*Instructions for the task*:
Below are entries; work out how many of their lines include the string "Khawar", and reply with the number only.

*Input for this task*:

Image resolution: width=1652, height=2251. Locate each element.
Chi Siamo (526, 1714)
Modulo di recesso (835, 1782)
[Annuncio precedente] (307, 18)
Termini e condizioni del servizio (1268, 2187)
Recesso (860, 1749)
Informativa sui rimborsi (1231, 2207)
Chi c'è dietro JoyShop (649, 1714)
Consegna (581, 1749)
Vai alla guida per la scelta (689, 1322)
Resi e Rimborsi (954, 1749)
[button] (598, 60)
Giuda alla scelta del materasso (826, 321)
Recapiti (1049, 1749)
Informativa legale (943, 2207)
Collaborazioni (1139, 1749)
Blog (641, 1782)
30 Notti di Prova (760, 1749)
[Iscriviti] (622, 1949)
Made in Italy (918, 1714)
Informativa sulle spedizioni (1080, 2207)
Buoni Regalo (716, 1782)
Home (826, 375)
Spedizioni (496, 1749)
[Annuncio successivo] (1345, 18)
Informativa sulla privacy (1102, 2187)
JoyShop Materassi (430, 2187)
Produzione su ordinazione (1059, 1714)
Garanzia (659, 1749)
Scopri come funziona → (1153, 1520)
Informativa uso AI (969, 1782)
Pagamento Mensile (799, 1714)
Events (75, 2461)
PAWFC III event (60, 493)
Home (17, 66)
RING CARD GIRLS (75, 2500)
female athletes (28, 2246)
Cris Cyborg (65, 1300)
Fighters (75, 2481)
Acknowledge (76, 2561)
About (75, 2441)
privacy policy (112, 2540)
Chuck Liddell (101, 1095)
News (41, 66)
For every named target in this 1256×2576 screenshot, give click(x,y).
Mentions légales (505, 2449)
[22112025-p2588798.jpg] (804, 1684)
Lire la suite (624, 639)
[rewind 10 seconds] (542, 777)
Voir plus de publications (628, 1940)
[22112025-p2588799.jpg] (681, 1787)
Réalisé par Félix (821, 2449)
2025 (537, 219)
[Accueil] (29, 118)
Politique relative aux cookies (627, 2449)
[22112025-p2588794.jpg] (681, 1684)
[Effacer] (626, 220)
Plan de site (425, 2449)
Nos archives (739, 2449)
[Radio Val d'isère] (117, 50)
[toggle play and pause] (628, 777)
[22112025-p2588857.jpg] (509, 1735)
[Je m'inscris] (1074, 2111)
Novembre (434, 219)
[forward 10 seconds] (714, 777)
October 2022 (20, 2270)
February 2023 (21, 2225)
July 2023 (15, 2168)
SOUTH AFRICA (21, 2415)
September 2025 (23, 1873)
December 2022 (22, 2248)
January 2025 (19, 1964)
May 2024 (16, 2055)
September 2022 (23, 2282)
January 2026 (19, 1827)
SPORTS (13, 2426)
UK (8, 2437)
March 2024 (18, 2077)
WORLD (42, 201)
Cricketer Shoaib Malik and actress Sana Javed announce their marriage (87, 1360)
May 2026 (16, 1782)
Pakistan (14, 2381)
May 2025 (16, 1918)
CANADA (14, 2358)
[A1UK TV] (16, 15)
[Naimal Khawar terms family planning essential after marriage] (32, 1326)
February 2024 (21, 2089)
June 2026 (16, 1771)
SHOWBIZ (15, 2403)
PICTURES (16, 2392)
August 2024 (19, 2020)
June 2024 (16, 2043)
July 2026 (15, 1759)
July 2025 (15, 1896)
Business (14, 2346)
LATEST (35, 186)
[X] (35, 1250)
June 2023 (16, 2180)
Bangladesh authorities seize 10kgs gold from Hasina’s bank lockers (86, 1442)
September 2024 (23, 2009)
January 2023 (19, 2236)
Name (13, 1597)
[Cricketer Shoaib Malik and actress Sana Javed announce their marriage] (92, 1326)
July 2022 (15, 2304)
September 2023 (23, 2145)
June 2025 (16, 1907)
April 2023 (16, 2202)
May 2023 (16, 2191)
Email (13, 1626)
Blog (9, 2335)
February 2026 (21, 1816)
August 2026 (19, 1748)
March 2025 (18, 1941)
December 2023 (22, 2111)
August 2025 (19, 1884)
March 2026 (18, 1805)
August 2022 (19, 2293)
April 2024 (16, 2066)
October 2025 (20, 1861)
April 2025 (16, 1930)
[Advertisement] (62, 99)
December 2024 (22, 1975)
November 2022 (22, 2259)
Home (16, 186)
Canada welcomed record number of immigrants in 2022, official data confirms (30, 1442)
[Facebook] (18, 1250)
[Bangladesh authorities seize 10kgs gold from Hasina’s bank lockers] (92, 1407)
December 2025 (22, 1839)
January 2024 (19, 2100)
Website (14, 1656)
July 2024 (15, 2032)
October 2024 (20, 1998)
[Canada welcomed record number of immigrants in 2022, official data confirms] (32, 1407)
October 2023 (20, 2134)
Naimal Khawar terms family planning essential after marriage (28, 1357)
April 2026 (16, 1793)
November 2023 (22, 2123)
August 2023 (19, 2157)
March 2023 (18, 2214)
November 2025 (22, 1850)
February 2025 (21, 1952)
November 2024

*Solution to the problem*:
2